-- What you should do --
Go through the entries, filter for the word "tree", and copy every line that has it.

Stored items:
* * * * * * *

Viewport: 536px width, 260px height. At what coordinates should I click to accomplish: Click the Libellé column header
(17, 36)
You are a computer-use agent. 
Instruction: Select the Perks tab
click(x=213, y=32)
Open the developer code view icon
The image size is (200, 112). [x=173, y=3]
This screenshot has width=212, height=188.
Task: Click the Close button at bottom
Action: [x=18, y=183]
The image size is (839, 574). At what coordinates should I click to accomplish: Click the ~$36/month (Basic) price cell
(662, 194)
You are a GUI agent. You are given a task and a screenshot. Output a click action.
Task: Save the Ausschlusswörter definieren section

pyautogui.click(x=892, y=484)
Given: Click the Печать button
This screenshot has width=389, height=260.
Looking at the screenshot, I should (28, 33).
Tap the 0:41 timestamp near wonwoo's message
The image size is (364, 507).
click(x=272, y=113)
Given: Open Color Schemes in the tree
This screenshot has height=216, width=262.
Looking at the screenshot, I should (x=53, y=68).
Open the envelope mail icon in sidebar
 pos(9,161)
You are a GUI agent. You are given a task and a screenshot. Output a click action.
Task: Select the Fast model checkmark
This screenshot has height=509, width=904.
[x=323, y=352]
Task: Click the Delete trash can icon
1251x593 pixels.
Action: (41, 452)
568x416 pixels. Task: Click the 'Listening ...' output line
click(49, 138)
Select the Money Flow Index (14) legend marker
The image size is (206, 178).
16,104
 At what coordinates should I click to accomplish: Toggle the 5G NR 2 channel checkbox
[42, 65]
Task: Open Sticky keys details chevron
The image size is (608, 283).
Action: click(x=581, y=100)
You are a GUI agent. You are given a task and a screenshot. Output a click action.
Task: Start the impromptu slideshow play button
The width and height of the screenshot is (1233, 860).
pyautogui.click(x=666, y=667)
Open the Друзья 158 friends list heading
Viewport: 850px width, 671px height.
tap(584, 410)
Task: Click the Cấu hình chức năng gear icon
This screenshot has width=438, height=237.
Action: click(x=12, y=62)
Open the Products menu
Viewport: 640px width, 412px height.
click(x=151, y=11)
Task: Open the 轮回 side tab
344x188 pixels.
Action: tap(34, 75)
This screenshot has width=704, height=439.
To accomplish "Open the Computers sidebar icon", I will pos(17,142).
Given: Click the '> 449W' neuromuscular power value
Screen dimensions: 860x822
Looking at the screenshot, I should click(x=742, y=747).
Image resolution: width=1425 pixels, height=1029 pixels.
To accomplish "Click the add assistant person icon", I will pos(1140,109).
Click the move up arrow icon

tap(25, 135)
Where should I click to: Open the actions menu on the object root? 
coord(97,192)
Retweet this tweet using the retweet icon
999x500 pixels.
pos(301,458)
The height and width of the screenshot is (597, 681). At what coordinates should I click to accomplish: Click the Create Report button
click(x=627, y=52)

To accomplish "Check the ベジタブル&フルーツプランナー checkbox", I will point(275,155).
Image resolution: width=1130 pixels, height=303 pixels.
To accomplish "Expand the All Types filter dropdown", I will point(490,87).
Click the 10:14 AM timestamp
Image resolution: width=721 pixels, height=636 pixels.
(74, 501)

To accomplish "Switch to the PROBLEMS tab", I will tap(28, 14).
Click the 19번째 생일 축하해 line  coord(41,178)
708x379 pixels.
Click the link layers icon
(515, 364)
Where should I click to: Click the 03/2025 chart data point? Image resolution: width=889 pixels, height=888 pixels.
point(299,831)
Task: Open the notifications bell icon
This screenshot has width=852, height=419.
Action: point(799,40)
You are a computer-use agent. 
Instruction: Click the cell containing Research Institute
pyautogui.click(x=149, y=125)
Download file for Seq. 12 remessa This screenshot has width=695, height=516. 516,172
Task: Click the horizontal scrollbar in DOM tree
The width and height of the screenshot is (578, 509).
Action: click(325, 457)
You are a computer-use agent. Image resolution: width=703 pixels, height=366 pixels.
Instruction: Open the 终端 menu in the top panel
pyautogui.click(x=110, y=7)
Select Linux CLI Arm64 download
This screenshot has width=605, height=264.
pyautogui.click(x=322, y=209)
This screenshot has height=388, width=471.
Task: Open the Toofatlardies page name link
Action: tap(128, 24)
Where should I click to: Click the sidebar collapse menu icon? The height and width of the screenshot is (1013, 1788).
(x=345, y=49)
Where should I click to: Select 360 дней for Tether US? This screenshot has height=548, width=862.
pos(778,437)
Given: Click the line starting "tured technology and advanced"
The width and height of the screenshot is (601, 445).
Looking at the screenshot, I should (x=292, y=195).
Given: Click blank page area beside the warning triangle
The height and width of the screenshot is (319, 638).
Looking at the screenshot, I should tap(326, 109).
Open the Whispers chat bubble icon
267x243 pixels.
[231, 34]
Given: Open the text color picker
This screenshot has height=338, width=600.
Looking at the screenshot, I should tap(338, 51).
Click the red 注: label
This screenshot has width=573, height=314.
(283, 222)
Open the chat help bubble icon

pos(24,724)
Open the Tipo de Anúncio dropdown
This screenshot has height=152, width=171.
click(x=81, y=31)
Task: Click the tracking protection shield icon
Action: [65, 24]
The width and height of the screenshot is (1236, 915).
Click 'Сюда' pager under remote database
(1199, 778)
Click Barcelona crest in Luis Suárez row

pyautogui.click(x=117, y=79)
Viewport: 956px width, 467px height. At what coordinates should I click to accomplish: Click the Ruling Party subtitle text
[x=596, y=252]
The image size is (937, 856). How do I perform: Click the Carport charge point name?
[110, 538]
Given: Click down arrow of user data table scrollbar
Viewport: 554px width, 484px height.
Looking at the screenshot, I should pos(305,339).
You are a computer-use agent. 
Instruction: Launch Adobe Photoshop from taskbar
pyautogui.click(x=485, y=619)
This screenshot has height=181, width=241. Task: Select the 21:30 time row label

* * * * * * *

-- Response to this task --
Given: Open Color Schemes in the tree
Task: Click the horizontal scrollbar in DOM tree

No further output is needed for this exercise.